→ **TASK DESCRIPTION**: Which lines in the records below contain the string "width"? Collect each such line and copy it out in full.
** start of EXCERPTED RECORDS **
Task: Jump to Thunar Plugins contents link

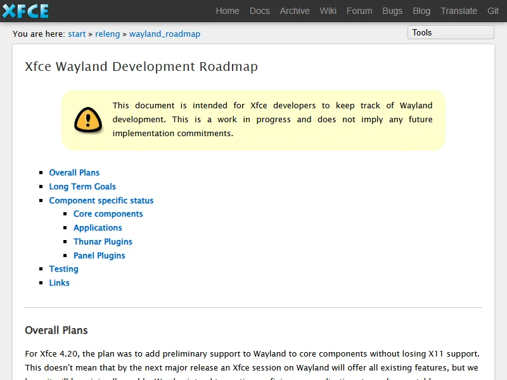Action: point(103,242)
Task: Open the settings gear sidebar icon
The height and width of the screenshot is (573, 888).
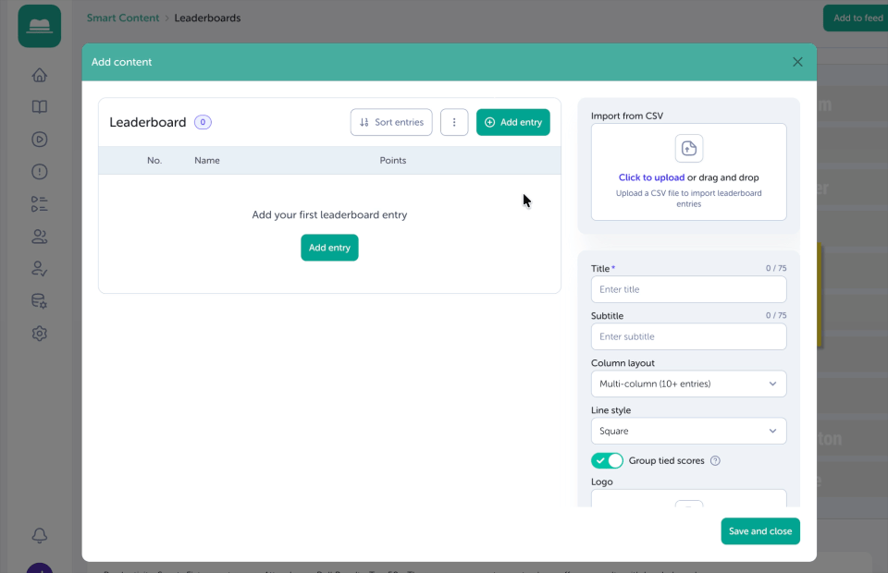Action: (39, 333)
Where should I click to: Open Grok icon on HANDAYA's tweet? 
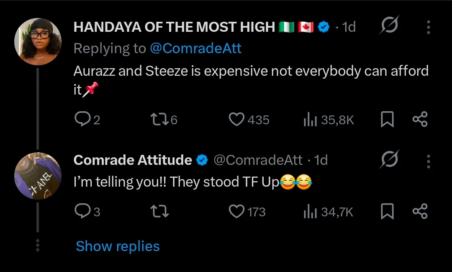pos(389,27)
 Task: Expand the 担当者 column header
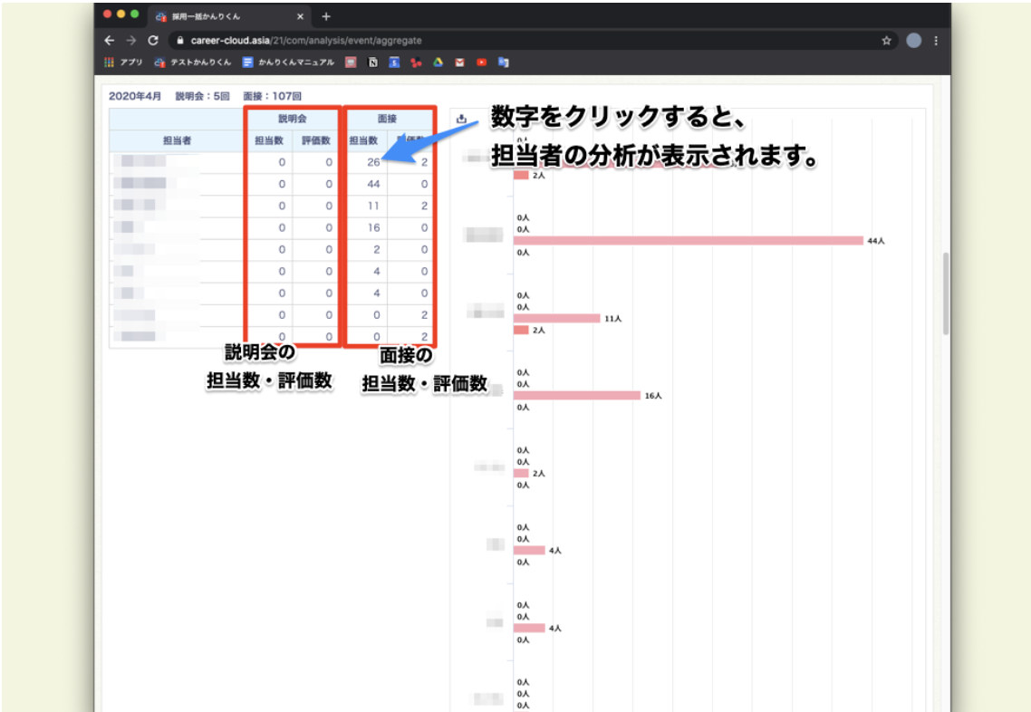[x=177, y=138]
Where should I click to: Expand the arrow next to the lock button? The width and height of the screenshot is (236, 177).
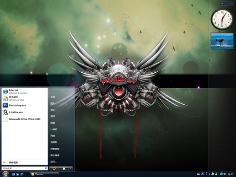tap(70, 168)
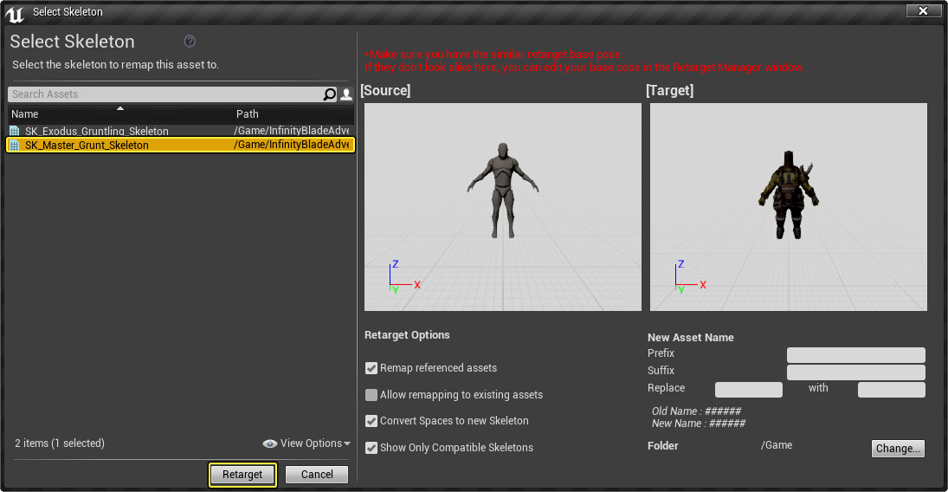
** end of EXCERPTED RECORDS **
→ **RIGHT ANSWER**:
The height and width of the screenshot is (573, 888).
Where should I click to: Expand the arrow next to the lock button? The width and height of the screenshot is (236, 177).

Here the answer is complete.